Gastroesophageal reflux disease (GERD) is a life style disease and develops when the anti-reflux mechanism in the lower end of the esophagus, i.e. the lower esophageal sphincter (LES), fails. As a consequence gastric acid content returns into the esophagus causing reflux, inflammation, symptoms (heartburn, acid regurgitation, wheezing, coughing, asthma) and increased cancer risk in those individuals, having Barrett’s esophagus (BE).
GERD affects approximately 80% of the Western population and impairs life quality, productivity and well being due to the symptoms (heartburn, acid regurgitation, wheezing, coughing, asthma) and the anxiety to get esophageal cancer in those, who have Barrett’s esophagus (BE).

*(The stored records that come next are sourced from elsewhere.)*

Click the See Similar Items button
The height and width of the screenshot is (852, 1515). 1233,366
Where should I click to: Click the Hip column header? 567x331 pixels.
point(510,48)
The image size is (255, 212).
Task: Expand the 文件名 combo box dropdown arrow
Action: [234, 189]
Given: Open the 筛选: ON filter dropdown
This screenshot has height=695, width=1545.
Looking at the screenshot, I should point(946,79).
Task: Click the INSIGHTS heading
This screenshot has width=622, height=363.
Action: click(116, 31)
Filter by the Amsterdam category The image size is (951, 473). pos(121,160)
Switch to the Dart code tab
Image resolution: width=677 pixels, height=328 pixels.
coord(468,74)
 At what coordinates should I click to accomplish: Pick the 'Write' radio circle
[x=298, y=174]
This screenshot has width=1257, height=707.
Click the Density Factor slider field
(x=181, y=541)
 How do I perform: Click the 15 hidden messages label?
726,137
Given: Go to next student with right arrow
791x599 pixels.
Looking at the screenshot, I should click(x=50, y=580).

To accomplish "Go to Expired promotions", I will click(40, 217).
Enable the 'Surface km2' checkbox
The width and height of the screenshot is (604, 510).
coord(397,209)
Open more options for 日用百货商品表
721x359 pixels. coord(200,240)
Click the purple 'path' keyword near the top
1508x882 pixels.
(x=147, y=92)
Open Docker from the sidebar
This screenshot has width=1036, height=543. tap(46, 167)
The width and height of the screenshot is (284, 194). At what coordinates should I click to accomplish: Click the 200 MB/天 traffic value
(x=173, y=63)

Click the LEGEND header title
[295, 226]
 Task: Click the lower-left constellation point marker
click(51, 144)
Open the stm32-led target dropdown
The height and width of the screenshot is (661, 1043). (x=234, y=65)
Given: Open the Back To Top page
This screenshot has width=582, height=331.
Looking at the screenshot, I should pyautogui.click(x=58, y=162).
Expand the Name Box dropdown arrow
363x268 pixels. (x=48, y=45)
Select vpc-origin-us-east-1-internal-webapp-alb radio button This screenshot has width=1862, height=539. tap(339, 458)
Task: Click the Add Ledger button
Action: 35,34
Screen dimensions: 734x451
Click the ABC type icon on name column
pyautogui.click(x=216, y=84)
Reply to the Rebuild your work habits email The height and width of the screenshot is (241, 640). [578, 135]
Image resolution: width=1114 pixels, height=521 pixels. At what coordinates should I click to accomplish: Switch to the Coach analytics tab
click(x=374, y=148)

Reflux therapy aims to compensate/restore/outbalance the failure of the lower esophageal sphincter (LES) by:
short term (max. 3 months) proton pump inhibitor therapy (PPI)
life style, nutrition ±
laparoscopic anti reflux surgery (Fundoplication, LINX, Endostim)
Reflux related cancer prevention aims to:
assess cancer risk (endoscopy, biopsy, histopathology, Chandrasoma classification),
eliminate cancer risk (radiofrequency ablation of Barrett’s esophagus),
exclude recurrence of cancer risk (follow up).